I see they just decided to become even more useless than they already are.

Except for the ransomware thing, or phishing mail writing, most of the uses listed there seems legit to me and a strong reason to pay for AI.

One of these is exactly preparing with mock interviews which is something I myself do a lot, or having step by step instructions to implement things for my personal projects that are not even public facing and that I can't be arsed to learn because it's not my job.

Long life to Local LLMs I guess

raincole · 4 months ago

Since they started using the term 'model welfare' in their blog I knew it would only be a downhill from there.

tomrod · 4 months ago

Welfare is a well defined concept in social science.

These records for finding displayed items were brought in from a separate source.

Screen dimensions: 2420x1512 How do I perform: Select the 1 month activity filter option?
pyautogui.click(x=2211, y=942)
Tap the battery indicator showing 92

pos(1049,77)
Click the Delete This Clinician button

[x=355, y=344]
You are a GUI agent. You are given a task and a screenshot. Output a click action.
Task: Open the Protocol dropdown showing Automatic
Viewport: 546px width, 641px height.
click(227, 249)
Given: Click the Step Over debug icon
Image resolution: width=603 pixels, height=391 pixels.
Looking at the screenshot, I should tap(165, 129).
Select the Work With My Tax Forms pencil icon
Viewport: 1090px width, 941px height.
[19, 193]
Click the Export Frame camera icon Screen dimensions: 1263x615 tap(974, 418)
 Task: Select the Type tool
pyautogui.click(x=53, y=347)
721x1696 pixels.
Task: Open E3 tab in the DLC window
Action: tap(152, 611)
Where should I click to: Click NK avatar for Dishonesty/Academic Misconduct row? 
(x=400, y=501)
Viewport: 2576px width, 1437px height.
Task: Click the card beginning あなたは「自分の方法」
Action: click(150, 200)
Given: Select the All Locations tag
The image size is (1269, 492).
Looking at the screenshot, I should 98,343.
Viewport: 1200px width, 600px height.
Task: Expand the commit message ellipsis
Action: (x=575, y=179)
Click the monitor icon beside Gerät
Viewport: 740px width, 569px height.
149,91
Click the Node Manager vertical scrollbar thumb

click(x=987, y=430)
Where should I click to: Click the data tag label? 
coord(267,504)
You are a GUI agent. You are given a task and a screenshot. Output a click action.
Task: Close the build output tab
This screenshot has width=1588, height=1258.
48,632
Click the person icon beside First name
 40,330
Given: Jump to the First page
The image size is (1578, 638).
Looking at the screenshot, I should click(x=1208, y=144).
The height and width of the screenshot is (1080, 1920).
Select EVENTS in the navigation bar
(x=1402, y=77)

furyofantares · 4 months ago

Which uses here look legit to you, specifically?

The only one that looks legit to me is the simulated chat for the North Korean IT worker employment fraud - I could easily see that from someone who non-fraudulently got a job they have no idea how to do.

A_D_E_P_T · 4 months ago

Anthropic is by far the most annoying and self-righteous AI/LLM company. Despite stiff competition from OpenAI and Deepmind, it's not even close.

The most chill are Kimi and Deepseek, and incidentally also Facebook's AI group.

I wouldn't use any Anthropic product for free. I certainly wouldn't pay for it. There's nothing Claude does that others don't do just as well or better.

varispeed · 4 months ago

It's also why you wouldn't want to try to hack your own stuff. To see how robust are your defences and potentially discover angles you didn't consider.

charcircuit · 4 months ago

>such as developing ransomware, that would previously have required years of training.

Even ignoring that there are free open source ones you can copy. You literally just have to loop over files and conditionally encrypt them. Someone could build this on day 1 of learning how to program.

AI companies trying to police what you can use them for is a cancer on the industry and is incredibly annoying when you hit it. Hopefully laws can change to make it clear that model providers aren't responsible for the content they generate so companies can't blame legal uncertainty for it.